• [CONSIGNE 1]:
Répondez à ces questions d’après le texte sur le perfectionnisme parental :
(a) Comment les chaussures devaient-elles être alignées, et pourquoi ?
(b) Comment le père a-t-il lui-même été élevé ?
(c) Quelle situation provoque de l’irritation dans l’exemple donné à la fin ?
• [CONSIGNE 2]:
Ces affirmations sont-elles conformes au texte sur le perfectionnisme parental ? Répondez par oui ou non, et citez les mots du texte qui tranchent.
(a) La personne qui écrit reproche à son père son éducation.
(b) Les sorties étaient organisées avec soin pour éviter les incidents.
(c) Les erreurs étaient simplement mal vues, sans plus.
• [CONSIGNE 3]:
Résumez le texte sur le perfectionnisme parental en deux phrases.

• [TEXTE FOURNI]:
◇ ◇ ◇
Nous sommes nombreux à avoir grandi dans une maison où tout devait être parfait.
Mon père, aussi aimant soit-il, était particulièrement méticuleux sur l’ordre et la propreté. Les chaussures devaient être alignées parfaitement pour que nous puissions glisser nos pieds dedans et partir. Mon écriture devait être impeccable. Chaque sortie était soigneusement planifiée pour éviter tout incident. Les erreurs n’étaient pas seulement mal vues, elles étaient vécues comme des catastrophes.
Et non, je ne le blâme pas. Il a été élevé avec des attentes similaires. Mais maintenant, en tant que parent, je fais le choix conscient de briser ce cycle.
Quand les attentes de l'enfance nous suivent dans la parentalité...
Quand on grandit en s’attendant à ce que tout soit parfait, ces attentes restent ancrées en nous. Et avant même de s’en rendre compte, l’imperfection de notre enfant devient notre déclencheur :
- Nous nous sentons irrités lorsque de la soupe se renverse sur la table.
◇ ◇ ◇
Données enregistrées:
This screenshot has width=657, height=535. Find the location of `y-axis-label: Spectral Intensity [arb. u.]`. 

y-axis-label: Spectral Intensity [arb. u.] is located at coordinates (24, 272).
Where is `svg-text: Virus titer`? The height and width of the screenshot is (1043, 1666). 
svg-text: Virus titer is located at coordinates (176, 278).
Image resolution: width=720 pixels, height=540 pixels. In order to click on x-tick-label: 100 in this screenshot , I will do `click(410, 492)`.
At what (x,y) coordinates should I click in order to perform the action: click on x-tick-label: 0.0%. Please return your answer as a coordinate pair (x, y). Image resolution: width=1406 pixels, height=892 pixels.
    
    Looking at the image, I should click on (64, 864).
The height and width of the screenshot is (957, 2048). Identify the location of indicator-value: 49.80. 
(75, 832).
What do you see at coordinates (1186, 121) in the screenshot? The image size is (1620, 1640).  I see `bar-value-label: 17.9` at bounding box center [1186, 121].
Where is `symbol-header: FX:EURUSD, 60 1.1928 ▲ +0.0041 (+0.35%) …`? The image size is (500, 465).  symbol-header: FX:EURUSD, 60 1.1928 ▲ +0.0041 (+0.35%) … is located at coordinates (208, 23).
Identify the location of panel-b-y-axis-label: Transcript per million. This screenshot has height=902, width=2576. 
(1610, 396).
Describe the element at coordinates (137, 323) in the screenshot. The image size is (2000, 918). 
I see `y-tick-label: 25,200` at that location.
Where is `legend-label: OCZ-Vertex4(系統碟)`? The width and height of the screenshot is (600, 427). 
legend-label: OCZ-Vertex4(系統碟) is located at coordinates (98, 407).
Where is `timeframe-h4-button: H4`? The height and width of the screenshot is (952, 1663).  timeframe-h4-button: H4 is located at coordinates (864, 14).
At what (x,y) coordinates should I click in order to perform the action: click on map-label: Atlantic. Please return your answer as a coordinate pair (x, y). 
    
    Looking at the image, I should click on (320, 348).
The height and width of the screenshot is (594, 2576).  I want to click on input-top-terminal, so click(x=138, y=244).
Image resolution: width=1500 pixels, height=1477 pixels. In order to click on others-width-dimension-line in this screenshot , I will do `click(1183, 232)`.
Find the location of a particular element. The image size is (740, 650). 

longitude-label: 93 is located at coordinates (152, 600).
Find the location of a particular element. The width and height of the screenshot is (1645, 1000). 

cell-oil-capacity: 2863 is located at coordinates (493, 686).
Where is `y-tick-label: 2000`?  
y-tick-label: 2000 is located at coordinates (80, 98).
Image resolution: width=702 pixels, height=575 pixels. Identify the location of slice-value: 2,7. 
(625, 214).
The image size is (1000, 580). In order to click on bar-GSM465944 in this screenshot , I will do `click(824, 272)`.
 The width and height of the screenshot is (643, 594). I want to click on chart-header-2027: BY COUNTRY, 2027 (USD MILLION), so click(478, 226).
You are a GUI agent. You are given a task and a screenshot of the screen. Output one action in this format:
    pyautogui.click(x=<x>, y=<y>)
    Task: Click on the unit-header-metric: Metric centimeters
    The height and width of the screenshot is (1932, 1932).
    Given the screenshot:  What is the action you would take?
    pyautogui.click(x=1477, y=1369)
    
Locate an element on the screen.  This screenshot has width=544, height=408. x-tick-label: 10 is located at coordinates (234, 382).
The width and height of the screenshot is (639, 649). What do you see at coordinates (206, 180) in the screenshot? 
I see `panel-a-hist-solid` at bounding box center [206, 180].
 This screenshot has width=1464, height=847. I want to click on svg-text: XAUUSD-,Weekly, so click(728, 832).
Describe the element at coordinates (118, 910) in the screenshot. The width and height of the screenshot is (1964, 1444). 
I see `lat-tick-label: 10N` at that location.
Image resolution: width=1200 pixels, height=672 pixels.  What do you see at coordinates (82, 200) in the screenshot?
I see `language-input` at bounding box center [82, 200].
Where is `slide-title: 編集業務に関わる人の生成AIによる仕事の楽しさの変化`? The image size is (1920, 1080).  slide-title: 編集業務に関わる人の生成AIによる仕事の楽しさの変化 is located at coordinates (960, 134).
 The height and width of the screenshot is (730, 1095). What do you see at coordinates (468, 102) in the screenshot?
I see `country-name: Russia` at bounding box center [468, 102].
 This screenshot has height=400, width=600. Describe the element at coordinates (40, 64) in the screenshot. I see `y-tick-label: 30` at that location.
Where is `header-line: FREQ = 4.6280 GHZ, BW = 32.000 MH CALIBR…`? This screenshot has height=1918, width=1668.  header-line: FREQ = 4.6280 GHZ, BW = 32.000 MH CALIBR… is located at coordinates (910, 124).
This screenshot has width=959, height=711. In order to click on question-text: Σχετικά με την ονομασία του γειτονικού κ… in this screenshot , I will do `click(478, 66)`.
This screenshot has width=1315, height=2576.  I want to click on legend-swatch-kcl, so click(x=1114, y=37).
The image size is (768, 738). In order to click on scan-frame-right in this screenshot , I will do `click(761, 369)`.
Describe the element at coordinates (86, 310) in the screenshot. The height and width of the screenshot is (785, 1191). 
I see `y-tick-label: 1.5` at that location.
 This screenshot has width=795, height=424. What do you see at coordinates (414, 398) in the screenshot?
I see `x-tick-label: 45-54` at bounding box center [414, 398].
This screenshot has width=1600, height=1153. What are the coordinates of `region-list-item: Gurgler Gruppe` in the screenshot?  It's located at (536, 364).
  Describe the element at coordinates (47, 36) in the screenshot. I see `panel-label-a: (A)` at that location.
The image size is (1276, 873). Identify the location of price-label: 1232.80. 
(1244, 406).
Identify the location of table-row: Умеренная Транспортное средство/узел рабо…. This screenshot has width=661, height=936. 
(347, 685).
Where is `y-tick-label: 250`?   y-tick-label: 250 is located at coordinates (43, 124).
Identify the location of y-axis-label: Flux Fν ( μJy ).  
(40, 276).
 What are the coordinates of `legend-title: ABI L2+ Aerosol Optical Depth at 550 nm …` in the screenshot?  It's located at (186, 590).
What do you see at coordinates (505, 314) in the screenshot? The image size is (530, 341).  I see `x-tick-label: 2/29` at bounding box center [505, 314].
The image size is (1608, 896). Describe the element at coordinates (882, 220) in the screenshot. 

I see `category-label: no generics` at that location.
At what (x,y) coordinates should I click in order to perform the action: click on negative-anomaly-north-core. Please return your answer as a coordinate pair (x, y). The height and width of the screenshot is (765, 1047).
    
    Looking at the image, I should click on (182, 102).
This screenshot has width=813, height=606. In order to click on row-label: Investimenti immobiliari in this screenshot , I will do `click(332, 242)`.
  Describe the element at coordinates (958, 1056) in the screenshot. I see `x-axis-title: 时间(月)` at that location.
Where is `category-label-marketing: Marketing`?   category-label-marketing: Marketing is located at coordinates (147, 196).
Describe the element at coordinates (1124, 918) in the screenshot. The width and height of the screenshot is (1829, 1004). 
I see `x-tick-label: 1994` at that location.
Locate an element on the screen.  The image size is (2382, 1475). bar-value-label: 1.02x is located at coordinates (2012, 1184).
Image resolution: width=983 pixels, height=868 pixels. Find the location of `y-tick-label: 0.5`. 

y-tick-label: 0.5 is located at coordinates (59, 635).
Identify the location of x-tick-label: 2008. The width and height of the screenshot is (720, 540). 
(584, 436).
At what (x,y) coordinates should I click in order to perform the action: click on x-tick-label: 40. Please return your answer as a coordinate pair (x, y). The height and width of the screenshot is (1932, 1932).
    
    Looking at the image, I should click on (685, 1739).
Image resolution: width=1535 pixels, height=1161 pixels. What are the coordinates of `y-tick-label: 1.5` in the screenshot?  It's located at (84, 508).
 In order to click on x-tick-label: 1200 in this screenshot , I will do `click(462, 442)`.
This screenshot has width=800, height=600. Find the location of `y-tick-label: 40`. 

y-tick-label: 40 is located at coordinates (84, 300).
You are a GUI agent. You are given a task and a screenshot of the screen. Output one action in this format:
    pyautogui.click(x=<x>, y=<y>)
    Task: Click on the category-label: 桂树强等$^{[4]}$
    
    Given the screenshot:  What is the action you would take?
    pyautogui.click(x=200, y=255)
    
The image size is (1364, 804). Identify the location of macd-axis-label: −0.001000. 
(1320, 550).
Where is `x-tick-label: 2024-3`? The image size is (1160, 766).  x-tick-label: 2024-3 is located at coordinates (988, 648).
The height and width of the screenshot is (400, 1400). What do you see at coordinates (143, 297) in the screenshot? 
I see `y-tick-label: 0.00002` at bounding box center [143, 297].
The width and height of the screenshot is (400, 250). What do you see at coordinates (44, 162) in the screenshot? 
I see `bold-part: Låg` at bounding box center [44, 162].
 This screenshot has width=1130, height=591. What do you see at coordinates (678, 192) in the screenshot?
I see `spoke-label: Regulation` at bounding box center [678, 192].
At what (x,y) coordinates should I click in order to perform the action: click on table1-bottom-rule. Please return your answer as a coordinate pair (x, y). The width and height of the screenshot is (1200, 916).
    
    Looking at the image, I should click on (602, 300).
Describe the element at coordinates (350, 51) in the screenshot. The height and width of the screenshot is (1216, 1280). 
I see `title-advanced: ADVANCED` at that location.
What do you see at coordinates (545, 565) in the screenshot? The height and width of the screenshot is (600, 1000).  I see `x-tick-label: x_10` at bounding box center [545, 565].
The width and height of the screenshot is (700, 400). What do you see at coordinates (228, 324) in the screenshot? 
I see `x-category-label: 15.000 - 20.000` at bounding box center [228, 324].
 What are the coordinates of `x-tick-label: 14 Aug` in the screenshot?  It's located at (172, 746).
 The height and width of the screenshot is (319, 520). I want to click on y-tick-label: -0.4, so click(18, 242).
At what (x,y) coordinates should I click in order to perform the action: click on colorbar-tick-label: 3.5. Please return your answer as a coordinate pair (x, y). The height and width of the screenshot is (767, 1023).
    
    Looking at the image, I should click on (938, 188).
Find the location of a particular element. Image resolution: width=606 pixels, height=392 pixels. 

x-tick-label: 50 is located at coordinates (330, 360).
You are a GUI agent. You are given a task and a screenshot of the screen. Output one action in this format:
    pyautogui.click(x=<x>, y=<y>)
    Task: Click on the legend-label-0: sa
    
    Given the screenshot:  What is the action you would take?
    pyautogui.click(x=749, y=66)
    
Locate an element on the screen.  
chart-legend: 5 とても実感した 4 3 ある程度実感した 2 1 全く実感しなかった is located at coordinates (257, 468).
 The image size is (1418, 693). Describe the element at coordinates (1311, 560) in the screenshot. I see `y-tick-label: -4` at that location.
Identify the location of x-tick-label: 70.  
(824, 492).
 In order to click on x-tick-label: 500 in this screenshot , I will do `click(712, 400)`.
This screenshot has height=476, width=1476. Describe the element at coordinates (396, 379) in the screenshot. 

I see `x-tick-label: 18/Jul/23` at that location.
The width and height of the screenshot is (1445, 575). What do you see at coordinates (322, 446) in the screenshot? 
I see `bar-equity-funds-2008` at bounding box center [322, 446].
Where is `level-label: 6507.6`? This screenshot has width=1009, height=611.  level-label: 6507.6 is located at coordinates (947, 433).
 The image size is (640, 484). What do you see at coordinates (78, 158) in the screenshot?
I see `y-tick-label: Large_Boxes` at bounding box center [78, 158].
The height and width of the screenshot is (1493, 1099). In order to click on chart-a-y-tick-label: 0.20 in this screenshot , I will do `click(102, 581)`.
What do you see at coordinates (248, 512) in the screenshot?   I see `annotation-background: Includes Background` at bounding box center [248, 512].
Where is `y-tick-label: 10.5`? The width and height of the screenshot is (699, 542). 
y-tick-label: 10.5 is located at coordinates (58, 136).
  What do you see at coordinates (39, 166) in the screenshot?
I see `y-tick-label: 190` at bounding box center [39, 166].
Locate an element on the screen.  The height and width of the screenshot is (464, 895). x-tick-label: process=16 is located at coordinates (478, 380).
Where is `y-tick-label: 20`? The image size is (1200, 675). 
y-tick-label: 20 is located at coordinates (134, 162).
◇ ◇ ◇
• [RÉSULTAT 1]:
(a) Elles devaient être alignées parfaitement, pour qu’on puisse glisser ses pieds dedans et partir.
(b) Il a été élevé avec des attentes similaires.
(c) Quand de la soupe se renverse sur la table.

• [RÉSULTAT 2]:
(a) Non : « Et non, je ne le blâme pas. »
(b) Oui : « Chaque sortie était soigneusement planifiée pour éviter tout incident. »
(c) Non : « Les erreurs n’étaient pas seulement mal vues, elles étaient vécues comme des catastrophes. »

• [RÉSULTAT 3]:
La personne qui écrit a grandi auprès d’un père aimant mais très exigeant sur l’ordre, la propreté et les erreurs. Sans le blâmer, elle choisit comme parent de briser ce cycle, car ces attentes d’enfance restent ancrées et l’imperfection de nos enfants peut alors nous irriter, par exemple quand de la soupe se renverse sur la table.